#### [SOURCE DOCUMENT]
Cheshire is a beautiful and fascinating county – classic rolling English countryside, charming market towns, the well preserved Roman walled city of Chester and an intriguing industrial past, present and future. Brooding in the east is the famous Jodrell Bank radio telescope, not far from the flanks of the Peak District. In the west, the Welsh mountains loom over the now silted up estuary of the river Dee. For the not-so-fit cyclist, though, it is predominantly flat, with hundreds of miles of quiet country lanes to explore.
The Cheshire Cycle Way
The Cheshire Cycle Way (CCW) is a 176-mile circular route that takes in all the best bits of Cheshire. Sustrans (who record it as being 182 miles) reckon you could cycle it in 15 hours straight … which rather misses the point. This would result in (a) total exhaustion for most people and (b) flying straight past most of the best bits without stopping. The author has completed a much more laid-back circumnavigation – taking from October 2020 to May 2022 to complete the whole loop – with plenty of opportunity for admiring the view, studying points of interest and taking terrible selfies.
The point is that rides of any length can easily be accomplished … pop your bike into the car (or train) and head for your chosen starting point. Cycle for 2 miles, 10 miles, 20 miles – whatever you can easily accomplish while still being able to get back to your starting point. Repeat until you’ve done the whole circuit.

#### [SOURCE EXCERPT]

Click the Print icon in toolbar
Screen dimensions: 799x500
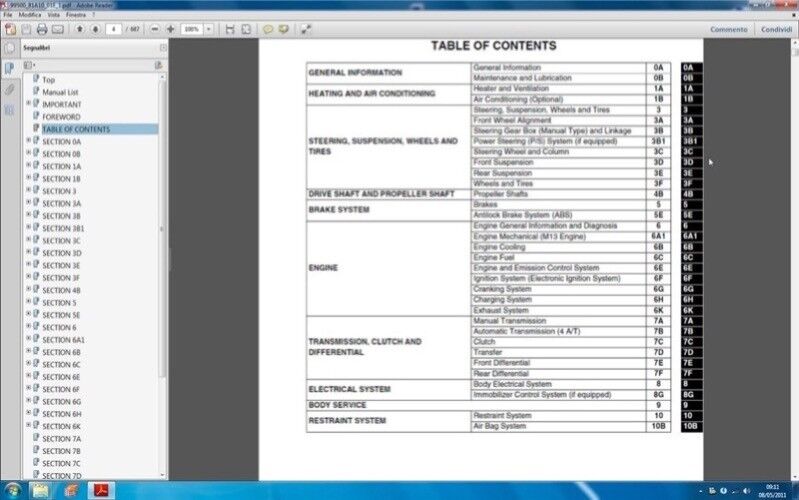tap(41, 30)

#### [REQUEST]
Pick up the Cheshire cycling text after its last sentence and keep writing it. The listing isn't needed for what comes next.

#### [ANSWER BELOW]
On the way
The route is generally well signposted, but the signposts are small and easily missed leading to unnecessary expenditure of effort, which is something to be avoided. On parts of the route that overlay onto other National Cycle Network routes, some of the “Cheshire Cycleway” signs have been replaced (so you might find yourself following route 45 instead of 70 through Chester for example), so again, you do have to pay attention and a back-up Ordnance Survey (OS) map is essential.
Of course, it’s occasionally essential to cross major roads, or even cycle along them for short sections, but mostly the route is very quiet and safe for timid cyclists (wobbly ones must take care on canal towpath sections though). Cheshire is a large county and the great majority of it is rural and unspoilt.
While the great majority of the route is flat(tish), this is decidedly not true of the section east of Macclesfield, which climbs steeply to the hills on the edge of the Peak District. You can use the shortcut to the west side of Macclesfield, which avoids the exertion completely at the cost of some stunning views from the moors down across the Cheshire Plain.
The glories of Cheshire
Every round trip must start somewhere, and in our case it’s the sleepy North Cheshire village of Comberbach (bach=stream or brook), south of Warrington. Heading west, over the navigable River Weaver that for hundreds of years was used to ship salt from mid Cheshire, it’s not far to the one-time hunting grounds of the Norman Earls of Chester – Delamere Forest. Through the forest that is criss-crossed with walking trails, the route drops down from the central sandstone ridge to cross the north Cheshire plain and follows the Shropshire Union Canal towpath to Ellesmere Port. Past the retail cathedrals of Cheshire Oaks, we reach the string of industrial facilities on the South side of the Mersey. Hundreds of years of history in a few miles.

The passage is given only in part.